* _Set task_: Write out everything in the material from the line containing "will pyautogui.click(x=298, y=248)." down to the line containing "[x=946, y=83]", requests included, and add -128 to every coordinate in the answers.

··· Data to use ···

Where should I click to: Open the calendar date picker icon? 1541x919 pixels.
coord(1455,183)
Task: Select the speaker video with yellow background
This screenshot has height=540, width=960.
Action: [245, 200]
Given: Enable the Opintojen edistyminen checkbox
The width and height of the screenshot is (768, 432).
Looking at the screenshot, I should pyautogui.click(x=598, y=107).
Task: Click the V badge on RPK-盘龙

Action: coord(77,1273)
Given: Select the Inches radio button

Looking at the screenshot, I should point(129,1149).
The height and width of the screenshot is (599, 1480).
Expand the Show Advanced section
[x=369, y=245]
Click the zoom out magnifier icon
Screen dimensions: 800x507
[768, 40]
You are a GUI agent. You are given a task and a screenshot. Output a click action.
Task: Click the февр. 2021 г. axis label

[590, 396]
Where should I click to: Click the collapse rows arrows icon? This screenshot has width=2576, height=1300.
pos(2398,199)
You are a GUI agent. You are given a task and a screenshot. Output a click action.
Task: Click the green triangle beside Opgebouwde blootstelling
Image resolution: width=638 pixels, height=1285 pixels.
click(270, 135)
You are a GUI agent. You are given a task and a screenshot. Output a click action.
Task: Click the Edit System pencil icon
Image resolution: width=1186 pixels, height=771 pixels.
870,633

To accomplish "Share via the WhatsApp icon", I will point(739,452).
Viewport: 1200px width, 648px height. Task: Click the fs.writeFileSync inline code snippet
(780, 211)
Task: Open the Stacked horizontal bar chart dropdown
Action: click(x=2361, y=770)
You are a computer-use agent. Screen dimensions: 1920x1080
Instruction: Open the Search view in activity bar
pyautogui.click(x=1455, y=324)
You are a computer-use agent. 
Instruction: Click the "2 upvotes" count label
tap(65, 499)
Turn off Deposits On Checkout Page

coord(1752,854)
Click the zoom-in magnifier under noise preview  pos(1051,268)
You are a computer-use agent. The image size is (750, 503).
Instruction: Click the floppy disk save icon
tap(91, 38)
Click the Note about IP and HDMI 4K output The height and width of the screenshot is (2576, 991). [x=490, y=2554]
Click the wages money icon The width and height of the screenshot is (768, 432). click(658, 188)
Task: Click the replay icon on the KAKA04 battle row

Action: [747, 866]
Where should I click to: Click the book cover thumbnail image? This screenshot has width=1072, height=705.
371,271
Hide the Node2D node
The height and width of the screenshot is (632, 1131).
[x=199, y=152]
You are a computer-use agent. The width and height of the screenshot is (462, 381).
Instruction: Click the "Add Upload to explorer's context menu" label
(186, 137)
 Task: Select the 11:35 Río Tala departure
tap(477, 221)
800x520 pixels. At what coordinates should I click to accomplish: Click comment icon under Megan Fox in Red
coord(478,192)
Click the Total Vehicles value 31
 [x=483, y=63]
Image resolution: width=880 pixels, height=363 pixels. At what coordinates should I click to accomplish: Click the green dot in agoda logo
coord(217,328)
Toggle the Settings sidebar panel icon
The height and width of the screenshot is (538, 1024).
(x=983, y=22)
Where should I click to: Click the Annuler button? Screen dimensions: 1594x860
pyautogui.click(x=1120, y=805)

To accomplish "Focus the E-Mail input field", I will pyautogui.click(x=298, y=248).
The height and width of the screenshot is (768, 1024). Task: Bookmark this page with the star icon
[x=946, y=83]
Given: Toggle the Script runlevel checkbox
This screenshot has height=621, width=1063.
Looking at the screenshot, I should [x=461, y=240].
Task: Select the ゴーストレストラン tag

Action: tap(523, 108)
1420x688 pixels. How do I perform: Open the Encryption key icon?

···

* _Full answer_:
To accomplish "Focus the E-Mail input field", I will pyautogui.click(x=170, y=120).
The height and width of the screenshot is (768, 1024). Task: Bookmark this page with the star icon
[x=818, y=-45]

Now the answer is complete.